“We were afraid that he was the more powerful striker,” he now admits. “I didn’t think that I could knock him out. We joked about it, but the plan was always to submit him.”

According to Allan, Howard broke Rodriguez’s jaw in two places. Injuries like that are a fact of life for fighters. In fact, Howard’s had his share, including a broken arm and the broken tooth. But for all the violence, serious injuries are fairly rare, especially judged against boxing. “We do see more injuries per fight card in MMA, but fewer major injuries,” says Keith Kizer, executive director of the Nevada Athletic Commission. The most common injuries for Mixed Martial Artists tend to be cuts and bruises, with fewer of the concussions and cracked ribs boxers commonly experience.
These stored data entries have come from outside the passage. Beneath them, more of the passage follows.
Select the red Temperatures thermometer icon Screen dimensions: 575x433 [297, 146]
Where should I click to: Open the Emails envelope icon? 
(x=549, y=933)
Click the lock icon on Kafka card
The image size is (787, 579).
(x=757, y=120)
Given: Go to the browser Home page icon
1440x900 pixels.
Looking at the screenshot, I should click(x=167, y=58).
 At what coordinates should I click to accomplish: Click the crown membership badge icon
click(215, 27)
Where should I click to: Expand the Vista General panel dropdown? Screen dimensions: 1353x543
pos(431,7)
Only one fighter has ever died from a sanctioned MMA match. Sam Vasquez, from Texas, collapsed after a fight in October of 2007. He slipped into a coma and passed away several weeks later. Another American grappler, Douglas Dedge, was killed in an unsanctioned match in the Ukraine. Now take boxing, which has had more than 100 deaths worldwide — in both professional and amateur fights — since MMA made its leap to mass popularity in 1993, according to statistics from the Manuel Velazquez Boxing Fatality Collection that were published in the 2007 Journal of Combative Sport.
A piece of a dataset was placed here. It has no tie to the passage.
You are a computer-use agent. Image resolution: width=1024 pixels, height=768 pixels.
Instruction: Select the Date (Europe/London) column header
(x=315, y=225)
“It is dangerous,” notes Howard. “I train as hard as possible to be as safe as possible. Every fight, I don’t pray that I win or lose — I pray that I don’t get any serious injuries.”

While the Rodriguez win was a major confidence boost, another knockout victory in his IFL trial at Mohegan Sun Arena against Nick Calandrino in May did more to help his career and reputation. Calandrino led the fight in the first round, with some big hits and stronger work on the ground. Howard did better in the second, asserting more dominance on the floor and generally taking the advantage.
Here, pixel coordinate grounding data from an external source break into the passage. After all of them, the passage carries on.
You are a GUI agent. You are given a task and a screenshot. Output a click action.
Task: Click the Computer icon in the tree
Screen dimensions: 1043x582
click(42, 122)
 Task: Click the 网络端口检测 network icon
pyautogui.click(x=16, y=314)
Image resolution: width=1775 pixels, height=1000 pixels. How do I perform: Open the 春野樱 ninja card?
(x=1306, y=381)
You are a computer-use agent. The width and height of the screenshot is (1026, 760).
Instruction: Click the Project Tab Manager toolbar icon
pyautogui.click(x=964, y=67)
By the scorecards, the two fighters were even going into the third. But then Howard landed a flying knee and some big punches, shaking Calandrino enough to get him to the floor. Both fighters were getting tired and the ref stood them up from inactivity. After going back and forth for a few minutes, Howard pushed Calandrino into the corner, landing quick punches and an uppercut. Calandrino fell, and his opponent dropped onto him, striking with a flurry of punches until the ref called the fight as a knockout 2:24 into the third.

“I’m happy I won, but my performance wasn’t as good as it could have been,” he says. “If I had to give it a letter grade, I’d say it was a C.” He pauses. “But I won, so I guess maybe a C-plus.”

The fight should help him pick up a contract with the IFL, which features a team-based format and offers its fighters regular salaries. This would also put him one step closer to reaching the ultimate goal of almost every professional MMA fighter: the UFC. In the meantime, Howard is prepared for this week’s return to Atlantic City for Ring of Combat XX, and his welterweight title bout against the undefeated Lyman Good. It should be one of the toughest fights of his career, but, according to the staff at Wai Kru, he’s fighting better than he ever has.